When the two groups have noticeably different spreads, the equal-variance assumption is violated and the standard t-test can give inaccurate p-values. Welch's t-test adjusts the degrees of freedom to compensate, making it more reliable in those situations.

import numpy as np
from scipy import stats

np.random.seed(7)

group_a = np.random.normal(loc=72, scale=4, size=35)
group_b = np.random.normal(loc=77, scale=9, size=35)

equal_var_test = stats.ttest_ind(group_a, group_b, equal_var=True)
welch_test = stats.ttest_ind(group_a, group_b, equal_var=False)

print("Standard t-test:")
print(f"  t-statistic: {equal_var_test.statistic:.3f}")
print(f"  p-value: {equal_var_test.pvalue:.6f}")

print("Welch's t-test:")
print(f"  t-statistic: {welch_test.statistic:.3f}")
print(f"  p-value: {welch_test.pvalue:.6f}")

Standard t-test:
  t-statistic: -2.673
  p-value: 0.009406
Welch's t-test:
  t-statistic: -2.673
  p-value: 0.010341

- `equal_var=False` activates Welch's correction — this is the default in many other statistical packages, making it a safe habit.
- With unequal variances (`scale=4` vs `scale=9`), the two tests can produce meaningfully different p-values.
- When variances are roughly equal, Welch's and the standard test give nearly identical results, so there's little cost to always using Welch's.

### Practical Example: Comparing Two Teaching Methods

Here, two classes received different teaching methods and we test whether the difference in average exam scores is statistically significant.

import numpy as np
import matplotlib.pyplot as plt
from scipy import stats

np.random.seed(123)

class_a = np.random.normal(loc=74, scale=5, size=30)
class_b = np.random.normal(loc=80, scale=5, size=30)

result = stats.ttest_ind(class_a, class_b, equal_var=False)

print(f"Average score in class A: {class_a.mean():.2f}")
print(f"Average score in class B: {class_b.mean():.2f}")
print(f"Welch's t-statistic: {result.statistic:.3f}")
print(f"Welch's p-value: {result.pvalue:.6f}")

if result.pvalue < 0.05:
    print("Conclusion: the difference in average scores is statistically significant.")
else:
    print("Conclusion: the score difference is not statistically significant.")

plt.figure(figsize=(9, 5))
plt.hist(class_a, bins=8, alpha=0.6, label="Class A")
plt.hist(class_b, bins=8, alpha=0.6, label="Class B")
plt.xlabel("Exam score")
plt.ylabel("Count")
plt.title("Score Distributions for Two Teaching Methods")
plt.legend()
plt.show()

Average score in class A: 74.22
Average score in class B: 80.71
Welch's t-statistic: -4.150
Welch's p-value: 0.000110
Conclusion: the difference in average scores is statistically significant.

- Using `equal_var=False` (Welch's) is the safer default for real data where you can't verify equal variances in advance.
- The overlapping histograms give visual context for why the test is needed — the distributions are close enough that eyeballing alone is unreliable.
- The p-value quantifies the evidence; the chart shows what that evidence looks like in the raw data.

### Conclusion

Welch's t-test (`equal_var=False`) is the recommended default for comparing two independent groups — it handles unequal variances gracefully and behaves like the standard test when variances are similar.

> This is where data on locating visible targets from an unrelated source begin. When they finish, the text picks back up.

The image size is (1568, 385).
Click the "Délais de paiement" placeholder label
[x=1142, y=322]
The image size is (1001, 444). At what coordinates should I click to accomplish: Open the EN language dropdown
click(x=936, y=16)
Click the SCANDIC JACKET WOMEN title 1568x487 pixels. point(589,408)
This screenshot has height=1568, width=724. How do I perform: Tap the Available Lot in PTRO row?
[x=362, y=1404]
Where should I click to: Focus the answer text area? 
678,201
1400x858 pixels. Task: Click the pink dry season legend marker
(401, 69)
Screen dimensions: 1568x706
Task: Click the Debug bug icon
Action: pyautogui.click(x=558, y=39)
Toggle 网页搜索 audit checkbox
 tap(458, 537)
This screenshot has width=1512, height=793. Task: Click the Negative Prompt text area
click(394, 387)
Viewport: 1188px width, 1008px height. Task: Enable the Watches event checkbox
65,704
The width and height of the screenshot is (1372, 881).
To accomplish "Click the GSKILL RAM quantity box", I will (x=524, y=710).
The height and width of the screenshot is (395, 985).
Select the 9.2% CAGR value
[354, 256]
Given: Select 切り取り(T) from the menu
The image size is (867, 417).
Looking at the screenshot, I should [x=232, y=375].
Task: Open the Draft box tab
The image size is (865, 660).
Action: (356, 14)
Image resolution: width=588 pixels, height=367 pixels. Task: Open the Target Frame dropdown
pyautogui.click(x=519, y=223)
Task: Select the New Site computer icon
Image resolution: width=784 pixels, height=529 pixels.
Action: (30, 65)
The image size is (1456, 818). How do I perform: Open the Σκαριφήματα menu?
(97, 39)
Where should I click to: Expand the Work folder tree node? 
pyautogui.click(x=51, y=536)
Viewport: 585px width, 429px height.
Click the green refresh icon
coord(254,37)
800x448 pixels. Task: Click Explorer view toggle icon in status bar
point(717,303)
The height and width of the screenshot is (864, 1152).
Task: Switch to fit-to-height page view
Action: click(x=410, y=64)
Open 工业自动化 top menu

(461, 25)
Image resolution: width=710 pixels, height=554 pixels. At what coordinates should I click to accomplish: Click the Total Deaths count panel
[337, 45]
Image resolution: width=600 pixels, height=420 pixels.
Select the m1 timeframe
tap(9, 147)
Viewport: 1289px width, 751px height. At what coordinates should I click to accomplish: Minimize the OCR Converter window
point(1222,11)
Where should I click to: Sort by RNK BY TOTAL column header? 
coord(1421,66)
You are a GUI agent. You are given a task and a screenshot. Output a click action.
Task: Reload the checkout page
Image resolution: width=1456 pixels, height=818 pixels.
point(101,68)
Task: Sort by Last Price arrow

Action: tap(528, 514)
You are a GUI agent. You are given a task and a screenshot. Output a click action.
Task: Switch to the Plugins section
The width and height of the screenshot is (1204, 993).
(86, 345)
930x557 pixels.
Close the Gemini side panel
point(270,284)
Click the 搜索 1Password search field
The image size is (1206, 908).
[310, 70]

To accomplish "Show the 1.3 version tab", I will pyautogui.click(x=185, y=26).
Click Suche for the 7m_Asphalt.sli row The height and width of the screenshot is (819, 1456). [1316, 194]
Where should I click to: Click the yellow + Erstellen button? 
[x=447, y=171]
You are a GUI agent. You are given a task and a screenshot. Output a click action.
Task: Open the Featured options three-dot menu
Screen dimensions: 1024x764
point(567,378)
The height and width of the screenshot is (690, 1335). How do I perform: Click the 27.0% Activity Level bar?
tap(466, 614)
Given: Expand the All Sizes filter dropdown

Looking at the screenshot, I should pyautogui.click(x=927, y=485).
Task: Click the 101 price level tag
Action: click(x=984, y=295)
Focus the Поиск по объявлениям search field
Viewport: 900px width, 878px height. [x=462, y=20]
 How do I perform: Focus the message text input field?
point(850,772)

Always pair the result with a chart to check whether the data actually look like two distinct groups.

To compare three or more groups, see [one-way ANOVA with SciPy](/tutorials/one-way-anova-with-scipy). If the normality assumption is questionable, the [Mann-Whitney U test](/tutorials/mann-whitney-u-test-with-scipy) is a robust nonparametric alternative.